Sources say that the global EG Group has used funds to pay down debt and has severely underinvested in the business.
It is understood that Ampol had looked at EG Group’s Australian operation but based on the latest discussion, it’s likely to walk away.
Ampol also recently experienced a decline in its share price, after earlier the thinking was that it could use the strength of its share price to tap the market to fund the deal.
Complicating matters for Ampol is that it would probably need to sell some service stations to appease the competition regulator if it purchased the EG Group’s assets.
DataRoom reported in 2021 that EG Group was considering an initial public offering on the ASX.
At that time the British company, which operates in Europe, the US and Australia, was keen to reduce its debt after an aggressive acquisition spree over four years that had taken its global portfolio to more than 6000 sites.
Then, Ampol was believed to be prepared to take a look at the business, but observers believed it would only pay an opportunistic price.
EG Group’s Australia assets are the portfolio of 540 fuel convenience sites that it bought from Woolworths in 2018 for what was considered an aggressive price of $1.7bn.

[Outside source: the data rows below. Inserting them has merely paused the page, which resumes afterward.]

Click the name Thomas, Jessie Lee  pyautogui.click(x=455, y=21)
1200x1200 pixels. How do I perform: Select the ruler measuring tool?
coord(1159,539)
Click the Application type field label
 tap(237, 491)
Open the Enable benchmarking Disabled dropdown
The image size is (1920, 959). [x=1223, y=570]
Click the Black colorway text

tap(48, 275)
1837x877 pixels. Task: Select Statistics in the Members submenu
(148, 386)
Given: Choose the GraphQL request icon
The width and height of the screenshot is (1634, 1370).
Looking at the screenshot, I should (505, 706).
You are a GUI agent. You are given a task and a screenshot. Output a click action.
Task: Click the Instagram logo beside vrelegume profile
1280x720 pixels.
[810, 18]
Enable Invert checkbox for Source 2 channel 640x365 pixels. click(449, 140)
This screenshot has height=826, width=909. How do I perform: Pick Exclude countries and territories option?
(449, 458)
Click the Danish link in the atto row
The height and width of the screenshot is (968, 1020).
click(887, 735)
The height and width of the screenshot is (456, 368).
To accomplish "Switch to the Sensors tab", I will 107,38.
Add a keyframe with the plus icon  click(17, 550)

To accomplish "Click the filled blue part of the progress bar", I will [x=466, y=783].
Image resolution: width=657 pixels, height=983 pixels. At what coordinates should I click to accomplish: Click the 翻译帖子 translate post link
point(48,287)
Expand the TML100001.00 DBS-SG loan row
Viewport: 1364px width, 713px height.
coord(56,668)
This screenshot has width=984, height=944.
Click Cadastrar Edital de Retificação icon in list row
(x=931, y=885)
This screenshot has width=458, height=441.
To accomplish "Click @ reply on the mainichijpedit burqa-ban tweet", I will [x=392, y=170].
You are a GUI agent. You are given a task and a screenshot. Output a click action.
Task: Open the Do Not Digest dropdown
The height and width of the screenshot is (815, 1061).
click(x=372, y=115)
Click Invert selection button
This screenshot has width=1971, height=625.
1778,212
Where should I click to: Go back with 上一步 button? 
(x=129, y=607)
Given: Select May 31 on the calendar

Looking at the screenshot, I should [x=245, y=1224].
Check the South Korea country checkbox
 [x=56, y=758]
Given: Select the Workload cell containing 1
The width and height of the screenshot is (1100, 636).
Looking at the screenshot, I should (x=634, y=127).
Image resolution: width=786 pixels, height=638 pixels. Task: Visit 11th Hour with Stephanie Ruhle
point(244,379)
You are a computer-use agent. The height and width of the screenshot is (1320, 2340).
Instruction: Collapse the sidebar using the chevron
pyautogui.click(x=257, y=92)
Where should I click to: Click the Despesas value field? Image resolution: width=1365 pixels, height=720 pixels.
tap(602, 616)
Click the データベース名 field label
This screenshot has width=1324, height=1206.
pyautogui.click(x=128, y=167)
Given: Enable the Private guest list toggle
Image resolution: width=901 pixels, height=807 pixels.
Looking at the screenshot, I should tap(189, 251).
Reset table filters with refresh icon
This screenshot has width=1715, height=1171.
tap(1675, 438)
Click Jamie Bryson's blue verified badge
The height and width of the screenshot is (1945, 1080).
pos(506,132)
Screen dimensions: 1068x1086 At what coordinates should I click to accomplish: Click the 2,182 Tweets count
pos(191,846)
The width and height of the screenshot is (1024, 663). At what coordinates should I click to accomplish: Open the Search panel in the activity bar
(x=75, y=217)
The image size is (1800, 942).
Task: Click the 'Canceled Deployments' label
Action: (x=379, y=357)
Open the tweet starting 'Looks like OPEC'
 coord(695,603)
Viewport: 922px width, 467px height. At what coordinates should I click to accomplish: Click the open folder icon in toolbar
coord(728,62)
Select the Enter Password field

EG Group itself lobbed a $3.9bn bid for the Ampol convenience retail business early in 2020, but that was rejected.
Its earnings before interest, tax, depreciation and amortisation last year fell 7 per cent to $US1.1bn on the back of oil volatility and stronger fuel performance in the prior year as it embarked on asset sales and focused on deleveraging the balance sheet.
EG was founded in 2001 by brothers Mohsin and Zuber Issa.